Gray sympathized, but wasn't going to let me get away with it when a simple solution was available. "And now you're going to go home and buy some glass containers and forevermore do it that way," she prompted with a laugh.

Gray is a psychology professor at Vassar College. She's also a science adviser for the Breast Cancer Fund, a national nonprofit, and she and a team of researchers just completed a study involving the chemical.

BPA is getting a lot of attention now because of concerns about its hormone-disrupting effects.

According to fellow researcher Ruthann Rudel of the nonprofit Silent Spring Institute, which studies environmental effects on women's health, laboratory studies suggest that BPA might play a role in breast cancer, prostate cancer, infertility, early puberty, obesity, diabetes, and attention deficit hyperactivity disorder.

Europe has banned it in baby bottles. Canada has declared it a toxic substance. The U.S. Environmental Protection Agency is taking another look. And several states have moved to ban or limit it.

Gray, Rudel, and their fellow researchers know that the main way most of us are exposed to the chemical is through our food. BPA is used as a protective liner in cans. It's also in some plastic wrap and other plastics.

When I tried to parse it - maybe my lunch container wasn't as bad as most? - Gray wasn't having it.

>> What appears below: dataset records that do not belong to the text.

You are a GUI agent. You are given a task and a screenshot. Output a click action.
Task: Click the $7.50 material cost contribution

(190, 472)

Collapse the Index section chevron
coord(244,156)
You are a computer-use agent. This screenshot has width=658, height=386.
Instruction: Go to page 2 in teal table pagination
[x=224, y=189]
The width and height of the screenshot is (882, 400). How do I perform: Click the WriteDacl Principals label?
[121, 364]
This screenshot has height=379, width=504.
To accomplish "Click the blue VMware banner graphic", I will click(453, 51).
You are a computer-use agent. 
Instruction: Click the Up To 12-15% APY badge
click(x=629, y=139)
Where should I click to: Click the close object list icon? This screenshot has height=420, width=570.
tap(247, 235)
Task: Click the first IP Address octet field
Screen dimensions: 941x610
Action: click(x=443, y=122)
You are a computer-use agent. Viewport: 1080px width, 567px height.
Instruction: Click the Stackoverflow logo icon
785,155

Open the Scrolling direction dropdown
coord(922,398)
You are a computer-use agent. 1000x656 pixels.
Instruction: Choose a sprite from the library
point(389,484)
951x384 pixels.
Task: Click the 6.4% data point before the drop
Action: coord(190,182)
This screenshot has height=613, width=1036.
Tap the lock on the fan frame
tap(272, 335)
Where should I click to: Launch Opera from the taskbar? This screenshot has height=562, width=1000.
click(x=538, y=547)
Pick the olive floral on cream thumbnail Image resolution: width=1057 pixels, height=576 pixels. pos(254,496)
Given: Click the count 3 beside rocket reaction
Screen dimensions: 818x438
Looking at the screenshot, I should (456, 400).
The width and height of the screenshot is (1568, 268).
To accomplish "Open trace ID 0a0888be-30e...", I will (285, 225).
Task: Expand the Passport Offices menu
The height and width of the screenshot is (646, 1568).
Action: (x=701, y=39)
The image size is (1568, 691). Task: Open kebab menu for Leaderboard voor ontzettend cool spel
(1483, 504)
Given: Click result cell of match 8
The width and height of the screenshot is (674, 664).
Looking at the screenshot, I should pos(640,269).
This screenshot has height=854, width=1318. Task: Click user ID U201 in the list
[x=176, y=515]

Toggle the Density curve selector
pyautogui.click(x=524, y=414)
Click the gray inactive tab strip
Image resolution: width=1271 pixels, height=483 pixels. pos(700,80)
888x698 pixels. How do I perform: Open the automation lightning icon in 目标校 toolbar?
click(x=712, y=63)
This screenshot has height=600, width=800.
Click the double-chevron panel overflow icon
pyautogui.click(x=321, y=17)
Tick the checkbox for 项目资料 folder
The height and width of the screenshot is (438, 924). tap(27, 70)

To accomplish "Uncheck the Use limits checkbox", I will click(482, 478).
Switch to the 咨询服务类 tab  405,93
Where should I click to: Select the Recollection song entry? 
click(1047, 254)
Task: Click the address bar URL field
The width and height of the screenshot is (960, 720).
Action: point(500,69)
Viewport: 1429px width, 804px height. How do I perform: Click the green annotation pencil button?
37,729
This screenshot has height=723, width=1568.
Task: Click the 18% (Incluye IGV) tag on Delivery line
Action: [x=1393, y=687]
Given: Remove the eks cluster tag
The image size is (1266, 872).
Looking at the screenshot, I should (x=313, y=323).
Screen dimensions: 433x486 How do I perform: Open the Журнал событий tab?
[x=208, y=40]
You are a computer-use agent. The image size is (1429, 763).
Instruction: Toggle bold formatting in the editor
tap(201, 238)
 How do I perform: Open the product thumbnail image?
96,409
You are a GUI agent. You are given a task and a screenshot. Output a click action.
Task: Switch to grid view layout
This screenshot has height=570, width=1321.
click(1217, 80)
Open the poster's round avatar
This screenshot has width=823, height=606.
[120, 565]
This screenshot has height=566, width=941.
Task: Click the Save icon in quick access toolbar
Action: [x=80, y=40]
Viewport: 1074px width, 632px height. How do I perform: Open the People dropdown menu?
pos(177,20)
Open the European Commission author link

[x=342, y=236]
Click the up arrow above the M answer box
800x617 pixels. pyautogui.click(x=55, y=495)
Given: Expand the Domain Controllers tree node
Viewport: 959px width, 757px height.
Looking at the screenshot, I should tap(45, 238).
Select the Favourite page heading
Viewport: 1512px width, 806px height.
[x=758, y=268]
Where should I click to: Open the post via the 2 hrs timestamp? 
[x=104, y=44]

Her general rule is this: Minimize your use of plastic unless you really know something about it.

So back to the study. They studied five families - 20 people total - in San Francisco who either eat a lot of canned food or eat out a lot at restaurants (which presumably also use a lot of canned food).

Through urine tests, they assessed the family members' levels of BPA. With some variations, they were pretty much normal for the American public. About 90 percent of us have detectable levels in our bodies.